Texto do exercício:
^^^^^^^^

Vinicius foi cercado na casa da vizinha pelo tenente Carlos Augusto Pereira Andrade e pelo soldado Gustavo Riceti Guimarães da PM paulista. Carlos disparou duas vezes com uma pistola glock e Gustavo, uma, com o mesmo armamento.
A prefeitura de São Vicente confirmou à Ponte que o Serviço de Atendimento Móvel de Emergência (Samu) foi chamado para socorrer Vinicius. A versão da prefeitura é que ele morreu no caminho até um pronto-socorro, mas Rosemeire fala que o filho morreu no local, após esperar muito pelo socorro. “Quando o Samu chegou, não veio com maca, só veio com lona para pegar meu filho”, afirma ela.

^^^^^^^^

Informações extraídas:
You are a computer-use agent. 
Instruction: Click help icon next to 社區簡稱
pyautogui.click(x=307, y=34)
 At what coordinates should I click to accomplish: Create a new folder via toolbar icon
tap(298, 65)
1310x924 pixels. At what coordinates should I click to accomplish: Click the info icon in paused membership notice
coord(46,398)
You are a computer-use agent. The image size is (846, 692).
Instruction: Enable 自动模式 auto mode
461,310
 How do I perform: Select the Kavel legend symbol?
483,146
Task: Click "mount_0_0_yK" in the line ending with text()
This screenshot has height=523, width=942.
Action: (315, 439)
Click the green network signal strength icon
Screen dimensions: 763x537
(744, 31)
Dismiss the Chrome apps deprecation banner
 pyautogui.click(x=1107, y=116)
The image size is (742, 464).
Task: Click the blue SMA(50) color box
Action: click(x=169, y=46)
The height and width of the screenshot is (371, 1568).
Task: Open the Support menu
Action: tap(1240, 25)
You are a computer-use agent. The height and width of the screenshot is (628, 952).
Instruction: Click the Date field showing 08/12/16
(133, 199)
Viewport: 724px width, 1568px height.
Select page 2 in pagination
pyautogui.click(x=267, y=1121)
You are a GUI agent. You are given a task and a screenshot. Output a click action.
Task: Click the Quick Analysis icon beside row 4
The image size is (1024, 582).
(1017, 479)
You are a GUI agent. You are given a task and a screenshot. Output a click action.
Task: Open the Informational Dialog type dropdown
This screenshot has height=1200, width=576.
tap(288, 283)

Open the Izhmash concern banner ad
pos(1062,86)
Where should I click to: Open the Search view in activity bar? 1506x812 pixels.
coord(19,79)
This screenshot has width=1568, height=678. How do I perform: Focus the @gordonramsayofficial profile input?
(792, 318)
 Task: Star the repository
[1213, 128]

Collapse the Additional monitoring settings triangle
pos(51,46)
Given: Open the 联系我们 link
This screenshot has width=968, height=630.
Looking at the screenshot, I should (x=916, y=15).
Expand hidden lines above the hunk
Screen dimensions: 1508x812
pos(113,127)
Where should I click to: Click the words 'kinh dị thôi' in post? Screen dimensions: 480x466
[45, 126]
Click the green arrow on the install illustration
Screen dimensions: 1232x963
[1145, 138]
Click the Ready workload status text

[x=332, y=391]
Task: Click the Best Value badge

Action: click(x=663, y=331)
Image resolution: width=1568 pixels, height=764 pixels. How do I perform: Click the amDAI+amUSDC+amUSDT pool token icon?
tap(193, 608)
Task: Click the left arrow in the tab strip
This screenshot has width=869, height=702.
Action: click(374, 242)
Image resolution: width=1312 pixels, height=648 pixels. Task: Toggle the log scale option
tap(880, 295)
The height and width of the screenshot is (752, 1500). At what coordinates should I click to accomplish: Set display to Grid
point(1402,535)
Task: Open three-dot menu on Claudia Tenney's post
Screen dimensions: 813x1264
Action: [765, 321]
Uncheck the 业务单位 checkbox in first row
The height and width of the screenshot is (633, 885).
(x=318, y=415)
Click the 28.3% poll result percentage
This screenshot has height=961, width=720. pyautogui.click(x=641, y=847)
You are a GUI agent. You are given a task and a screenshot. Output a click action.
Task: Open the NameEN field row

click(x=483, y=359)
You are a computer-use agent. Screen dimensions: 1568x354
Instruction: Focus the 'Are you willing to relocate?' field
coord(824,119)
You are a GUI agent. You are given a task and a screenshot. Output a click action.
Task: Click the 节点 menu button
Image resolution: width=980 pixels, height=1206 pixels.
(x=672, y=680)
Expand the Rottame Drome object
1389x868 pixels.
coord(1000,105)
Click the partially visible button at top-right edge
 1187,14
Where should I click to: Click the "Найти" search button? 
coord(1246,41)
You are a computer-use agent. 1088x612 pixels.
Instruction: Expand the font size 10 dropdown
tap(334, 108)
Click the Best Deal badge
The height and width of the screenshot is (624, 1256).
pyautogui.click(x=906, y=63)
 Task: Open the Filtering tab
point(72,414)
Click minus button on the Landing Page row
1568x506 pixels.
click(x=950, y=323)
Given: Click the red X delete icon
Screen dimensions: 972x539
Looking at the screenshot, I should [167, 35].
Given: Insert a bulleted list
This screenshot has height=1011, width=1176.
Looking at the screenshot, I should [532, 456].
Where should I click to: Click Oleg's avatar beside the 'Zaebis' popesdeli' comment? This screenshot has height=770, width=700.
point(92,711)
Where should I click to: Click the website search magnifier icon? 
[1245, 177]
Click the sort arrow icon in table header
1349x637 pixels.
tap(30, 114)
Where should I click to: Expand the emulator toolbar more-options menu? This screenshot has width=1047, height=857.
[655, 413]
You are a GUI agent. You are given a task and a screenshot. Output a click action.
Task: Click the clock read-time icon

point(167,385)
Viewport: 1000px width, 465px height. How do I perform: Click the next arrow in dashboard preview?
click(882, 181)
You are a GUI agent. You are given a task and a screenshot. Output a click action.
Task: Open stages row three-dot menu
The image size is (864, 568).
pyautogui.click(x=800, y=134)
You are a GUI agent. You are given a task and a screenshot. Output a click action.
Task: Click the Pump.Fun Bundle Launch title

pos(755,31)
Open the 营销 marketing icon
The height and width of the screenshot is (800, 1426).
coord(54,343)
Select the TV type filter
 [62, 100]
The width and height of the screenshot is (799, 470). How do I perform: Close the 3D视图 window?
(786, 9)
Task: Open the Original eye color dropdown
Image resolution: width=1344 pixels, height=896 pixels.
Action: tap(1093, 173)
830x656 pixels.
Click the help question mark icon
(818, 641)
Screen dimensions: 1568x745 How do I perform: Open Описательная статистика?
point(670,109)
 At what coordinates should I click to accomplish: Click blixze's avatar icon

^^^^^^^^

Responda às perguntas abaixo com base no texto sobre a morte de Vinicius.
(a) Quantas vezes o tenente Carlos Augusto Pereira Andrade disparou?
(b) Que serviço a prefeitura de São Vicente confirmou ter sido chamado para socorrer Vinicius?
(c) Segundo Rosemeire, com o que o Samu veio para pegar o filho dela?
Responda com base somente no texto.

(a) Duas vezes.
(b) O Serviço de Atendimento Móvel de Emergência (Samu).
(c) Só com lona, sem maca.